§ Vorliegender Text
Auch in diesem Fall stellte die Bundesanwaltschaft klar, dass die Beteiligung an Angriffskriegen grundsätzlich folgenlos bleibt. Mit Schreiben vom 26. Januar 2006 teilte sie mit: "Nach dem eindeutigen Wortlaut der Vorschrift ist nur die Vorbereitung an einem Angriffskrieg und nicht der Angriffskrieg selbst strafbar, so dass auch die Beteiligung an einem von anderen vorbereiteten Angriffskrieg nicht strafbar ist. Folglich scheidet als möglicher Täter aus, wer sich erst bei oder nach Kriegsausbruch in das kriegerische Unternehmen einschaltet."
Auf die Frage, ob sich die Bundesregierung - auch wenn der Angriffskrieg als solcher straffrei gestellt wird - durch ihre umfassenden Hilfeleistungen hinsichtlich der Tatbestände des Völkerstrafgesetzbuches oder der Beihilfe zu Mord, Totschlag, schwerer Körperverletzung und Freiheitsberaubung schuldig gemacht habe, ging der Generalbundesanwalt nicht ein.
Das ist auch nicht nötig - die Antwort erschließt sich, wenn man unabhängig vom Wortlaut zwischen den Zeilen liest. (str)

Kriegsopfer

Nationalsozialismus. Am 23. November 2005 noch hatte das Sozialgericht Hamburg den ehemaligen SS-Rottenführer Walter F. die Kriegsversehrtenrente entzogen (Az.: S 30 V 4/03). Nach dem seit 1998 geltenden §1a Bundesversorgungsgesetz (BVG) sind Leistungen für die Zukunft ganz oder teilweise zu entziehen, wenn der Berechtigte während der Zeit des Nationalsozialismus gegen die Grundsätze der Menschlichkeit oder der Rechtstaatlichkeit verstoßen hat. Der SS-Mann war von 1940 bis 1943 an der Misshandlung und Liquidierung von Häftlingen im KZ Neuengamme beteiligt. 1944 wurde er an der Ostfront schwer verletzt und bezog seitdem eine Kriegsbeschädigtenversorgung. Ein Ermittlungsverfahren gegen ihn verlief - wie so viele in den 60er Jahren - im Sande.
Nur einen Tag später sah sich das Bundessozialgericht (BSG) veranlasst, diese Regelung einzuschränken. Danach darf die Kriegsopferversorgung nur versagt werden, wenn der NS-Täter Kriegsverletzungen im engeren Sinne begangen hatte. Geklagt hatte in diesem Fall ein heute 83-jähriger SS-Mann, der 1941 als Mitglied der Waffen-SS an ZivilistInnenerschießungen in Polen beteiligt gewesen war. Ihm sei die Kriegsopferrente zu Unrecht gestrichen worden, entschied das BSG (Az.: B 9a/9 V 8/03 R). (str)

§ Zu lösende Aufgaben
1. Beantworte anhand des Textes über Angriffskrieg und Kriegsopferrenten diese Fragen:
(a) An welchem Datum schrieb die Bundesanwaltschaft das zitierte Schreiben?
(b) Welches Gericht entzog Walter F. am 23. November 2005 die Kriegsversehrtenrente?
(c) In welchem Konzentrationslager war Walter F. an der Misshandlung und Liquidierung von Häftlingen beteiligt?
2. Greife den Text über Angriffskrieg und Kriegsopferrenten nach seinem letzten Satz auf und schreibe ihn weiter.

§ Quellenmaterial

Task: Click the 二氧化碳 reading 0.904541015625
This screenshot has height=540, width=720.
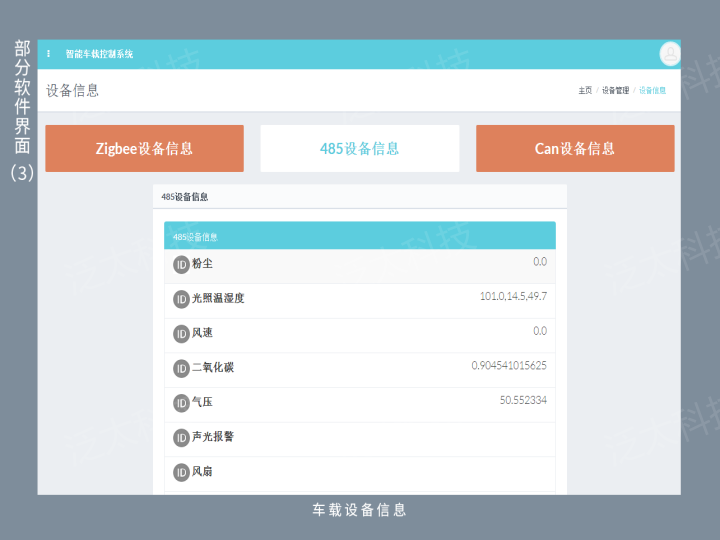Action: click(509, 366)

§ Die Antworten
1.
(a) Die Bundesanwaltschaft schrieb das Schreiben am 26. Januar 2006.
(b) Das Sozialgericht Hamburg entzog ihm die Kriegsversehrtenrente.
(c) Er war im KZ Neuengamme an der Misshandlung und Liquidierung von Häftlingen beteiligt.

2.
Lehrstunde

Berufsverbote. Das Verwaltungsgericht Karlsruhe hat am 13. März das Berufsverbot für den linken Realschullehrer Michael Csaszkóczy bestätigt und damit dessen Klage gegen das Land Baden-Württemberg abgewiesen. Seit Anfang 2004 wird dem Heidelberger Pädagogen die Übernahme in den Schuldienst verweigert (siehe FoR 2006, 33). Wie die ehemalige Kultusministerin des Landes und jetzige Bildungsministerin Annette Schavan (CDU), auf welche die politische Entscheidung für das Berufsverbot zurückgeht, nimmt das Verwaltungsgericht in seiner Begründung Bezug auf die Mitgliedschaft Csaszkóczys in der als verfassungsfeindlich bezeichneten Antifaschistischen Initiative Heidelberg (AIHD). Diese erkenne eine "Kontinuität zwischen nationalsozialistischem Staat und der Bundesrepublik Deutschland", welche sie "militant" bekämpfen wolle, so das Gericht. Damit würden die Grenzen einer legitimen Kritik an dem Staat und seiner Verfassung weit überschritten. Die Bundesrepublik würde haltlos angegriffen und diffamiert - ließ das Karlsruher Verwaltungsgericht wissen - denn es sei, "geradezu das Kennzeichen unserer freiheitlichen demokratischen Grundordnung, dass sie mit der extrem autoritären, im Rechtswesen völlig willkürlichen und insgesamt menschenfeindlichen Staatsordnung des so genannten Dritten Reiches radikal gebrochen hat und eine in jeder Hinsicht gegenteilige Ordnung verwirklicht". (str)
(Urteil unter: www.gegen-berufsverbote.de)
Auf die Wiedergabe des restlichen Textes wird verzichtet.